Start of MATERIALS PROVIDED

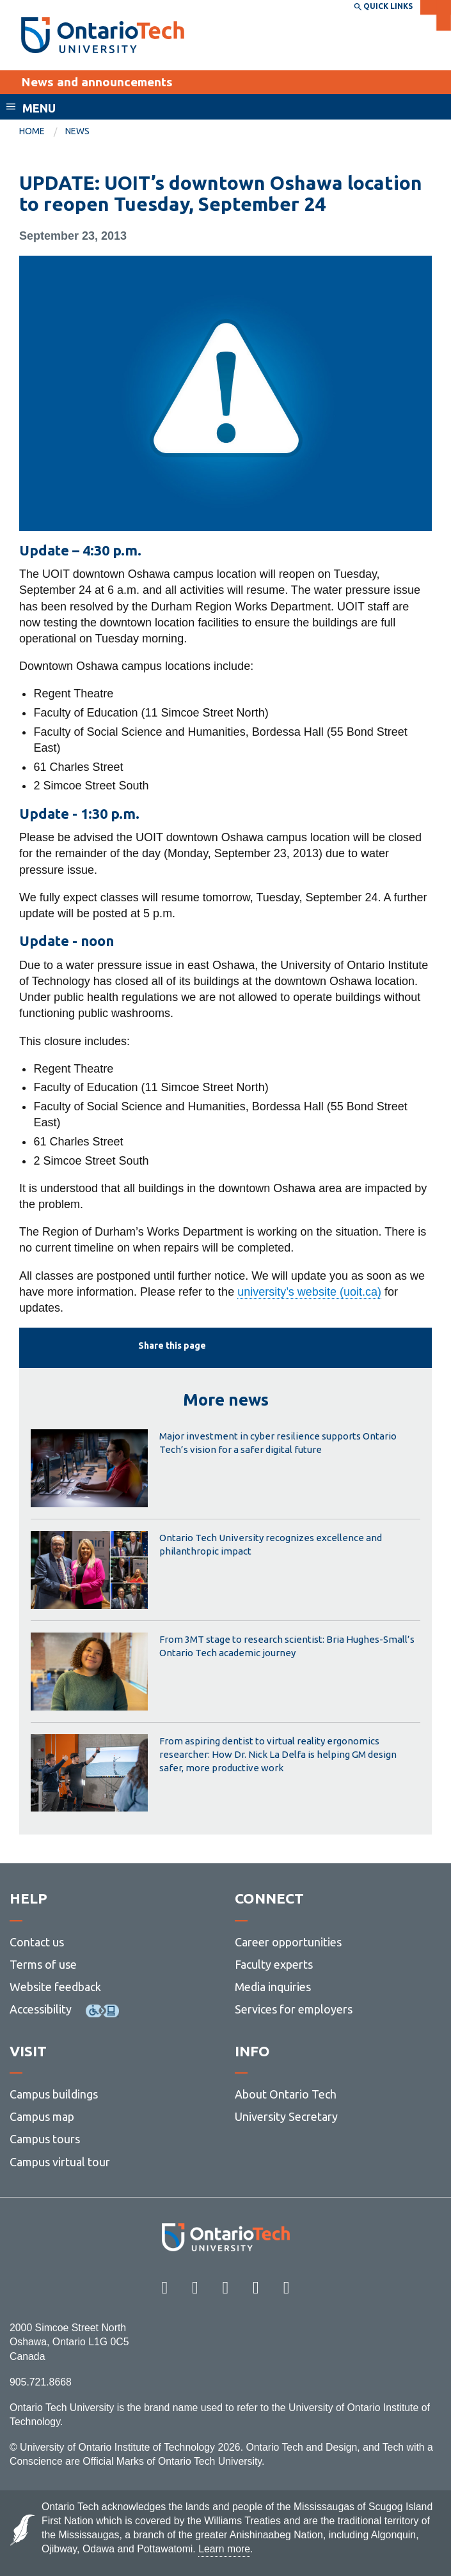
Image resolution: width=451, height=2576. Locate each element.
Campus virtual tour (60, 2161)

End of MATERIALS PROVIDED
Start of MATERIALS PROVIDED

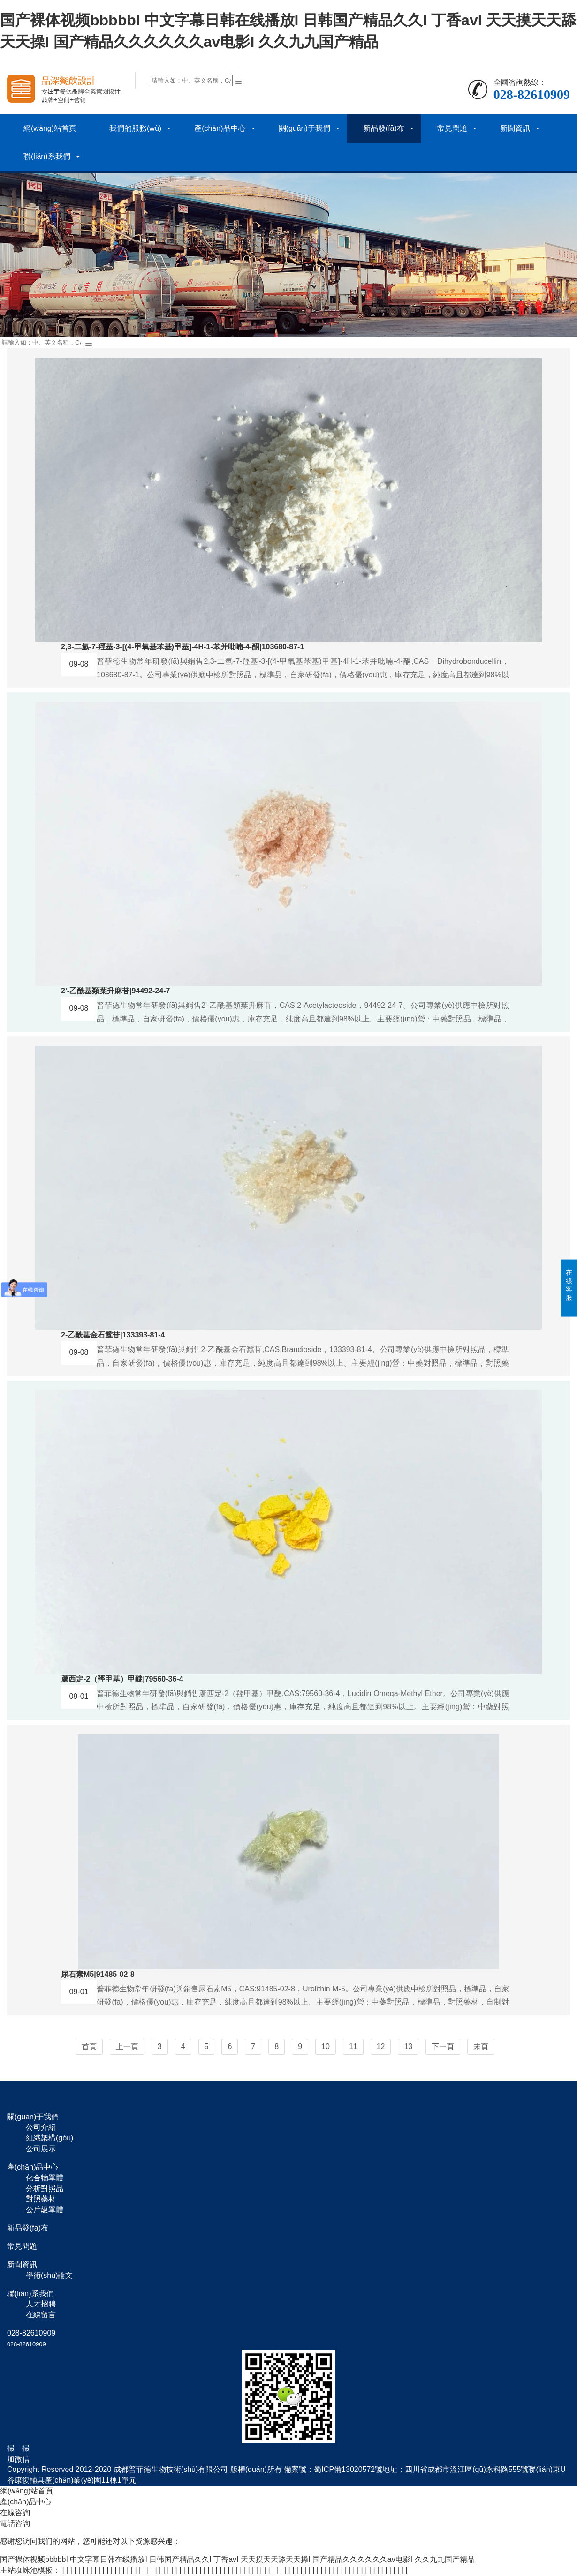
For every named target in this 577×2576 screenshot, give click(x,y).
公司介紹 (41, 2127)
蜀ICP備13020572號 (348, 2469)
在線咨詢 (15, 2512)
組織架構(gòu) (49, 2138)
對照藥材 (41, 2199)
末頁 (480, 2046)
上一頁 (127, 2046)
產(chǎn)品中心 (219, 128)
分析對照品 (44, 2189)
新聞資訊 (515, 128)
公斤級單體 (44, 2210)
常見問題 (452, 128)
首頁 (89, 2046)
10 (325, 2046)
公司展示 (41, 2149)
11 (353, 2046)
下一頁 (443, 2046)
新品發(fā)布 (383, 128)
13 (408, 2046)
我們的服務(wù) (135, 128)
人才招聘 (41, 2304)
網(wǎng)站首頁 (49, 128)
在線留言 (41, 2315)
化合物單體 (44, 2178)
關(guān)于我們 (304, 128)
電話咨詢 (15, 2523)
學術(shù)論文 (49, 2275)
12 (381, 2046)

End of MATERIALS PROVIDED
Start of MATERIALS PROVIDED

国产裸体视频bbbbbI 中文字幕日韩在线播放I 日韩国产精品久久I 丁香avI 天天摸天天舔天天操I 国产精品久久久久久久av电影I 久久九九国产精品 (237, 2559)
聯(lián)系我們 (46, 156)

End of MATERIALS PROVIDED

— WORK TO DO —
Format the listing from the line with "常見問題 (452, 128)" to the line with "12 (381, 2046)", both included, as a numbered list with blank lines left out.

— EXERCISE RESPONSE —
1. 常見問題 (452, 128)
2. 首頁 (89, 2046)
3. 10 (325, 2046)
4. 公司展示 (41, 2149)
5. 11 (353, 2046)
6. 下一頁 (443, 2046)
7. 新品發(fā)布 (383, 128)
8. 13 (408, 2046)
9. 我們的服務(wù) (135, 128)
10. 人才招聘 (41, 2304)
11. 網(wǎng)站首頁 (49, 128)
12. 在線留言 (41, 2315)
13. 化合物單體 (44, 2178)
14. 關(guān)于我們 (304, 128)
15. 電話咨詢 (15, 2523)
16. 學術(shù)論文 (49, 2275)
17. 12 (381, 2046)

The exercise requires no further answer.